Гений
Гений

Полная версия

Гений

Язык: Русский
Год издания: 2026
Добавлена:
Настройки чтения
Размер шрифта
Высота строк
Поля
На страницу:
4 из 4

Наступило неловкое молчание. Мы смотрели в свои чашки.

— Я ещё не решил окончательно, — сказал Марков. — Может быть, мехмат МГУ. Или Физтех. Время ещё есть.

— Хорошо вам, — тихо произнесла Вика, глядя в свою чашку.

Ей предстояло сдавать все вступительные экзамены на общих основаниях, пробиваться сквозь жёсткий конкурс, идти той самой дорогой, по которой мы уже не пойдём, потому что нам подарили билет. В её голосе не было зависти. Было что-то другое, чего я не мог объяснить, на что у меня не было формулы.

Между нами пролегла тонкая, едва заметная, но абсолютно непроницаемая граница.

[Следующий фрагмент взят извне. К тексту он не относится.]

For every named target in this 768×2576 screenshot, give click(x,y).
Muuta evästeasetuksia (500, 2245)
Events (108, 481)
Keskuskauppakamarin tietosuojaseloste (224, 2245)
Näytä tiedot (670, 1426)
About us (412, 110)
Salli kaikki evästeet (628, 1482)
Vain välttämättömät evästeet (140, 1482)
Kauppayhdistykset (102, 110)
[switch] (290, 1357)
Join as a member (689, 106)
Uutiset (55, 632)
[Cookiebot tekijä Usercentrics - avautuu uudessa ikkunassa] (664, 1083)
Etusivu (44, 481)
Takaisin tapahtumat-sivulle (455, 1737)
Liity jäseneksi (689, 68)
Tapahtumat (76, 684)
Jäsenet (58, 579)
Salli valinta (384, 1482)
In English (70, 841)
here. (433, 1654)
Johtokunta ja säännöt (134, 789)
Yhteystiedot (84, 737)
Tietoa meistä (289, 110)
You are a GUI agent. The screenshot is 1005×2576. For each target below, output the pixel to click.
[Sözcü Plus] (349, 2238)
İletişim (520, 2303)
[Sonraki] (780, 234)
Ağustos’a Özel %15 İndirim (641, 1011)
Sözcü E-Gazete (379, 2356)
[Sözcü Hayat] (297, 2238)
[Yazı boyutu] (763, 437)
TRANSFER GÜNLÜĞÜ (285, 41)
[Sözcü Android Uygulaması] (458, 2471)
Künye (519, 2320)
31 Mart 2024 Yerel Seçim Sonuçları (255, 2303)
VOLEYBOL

Мы были по разные стороны невидимого барьера, и никто не знал, как его перейти, и никто не пытался.

— Вот вам ещё одна теорема, которую не доказывают в школе, — негромко сказал Лёва, глядя на то, как чайные листья опускаются на дно его чашки. — Победа — это великолепный изолятор. Мы наивно полагали, что общие трудности сближают людей. Но истина в том, что сближает только общее поражение. Победа же действует как призма: она расщепляет единый луч нашей дружбы на отдельные цвета. И те, кто не попал в наш цвет, смотрят на нас как на чужаков.

Вика ничего не сказала. Она допила чай и поставила чашку на блюдце.

— Я подам на Физтех, — сказал Лёва. — Буду решать уравнения Максвелла и делать вид, что понимаю суть вещей. А ты, Костя?

— Не знаю, — честно сказал я. — Я ещё думаю.

Это была правда. Тот Физтех, о котором я мечтал ночами, решая сложные задачи при свете настольной лампы, теперь казался мне слишком доступным. Раньше это была вершина, которую нужно было штурмовать. Теперь это была просто станция назначения, куда у меня был готовый билет. И это лишало путь какого-то важного, глубинного смысла. Как получить медаль за сражение, в котором не стрелял.

— Это странное чувство, — сказал я, глядя на Маркова. — Когда можно просто прийти и взять то, за что другие борются изо всех сил.

— Мы заслужили это право, — спокойно ответил Марков. — Мы отдали за него много сил. Это честный обмен.

— Возможно, — согласился я.

Но я не был уверен. И Марков, кажется, тоже. Он просто сказал то, что нужно было сказать, чтобы не думать дальше.

Лёва подошёл к окну и приоткрыл фрамугу. В комнату ворвался сырой, прохладный воздух весеннего вечера. Он пах землёй и чем-то зелёным, молодым, и от него стало легче дышать.

— Знаете, что на самом деле убивает любое достижение? — Лёва зажёг спичку, и её жёлтый огонёк на мгновение осветил его бледное лицо. — Лёгкость, которая приходит вслед за ним. Мы жили в состоянии постоянного, прекрасного напряжения. Наш мозг работал как хорошо отлаженный двигатель. Мы победили, и нам подарили покой. Но покой для мыслящего человека — это медленная смерть. Борьба была нашим единственным истинным содержанием. Теперь, когда бороться не за что, внутри остаётся только пустота.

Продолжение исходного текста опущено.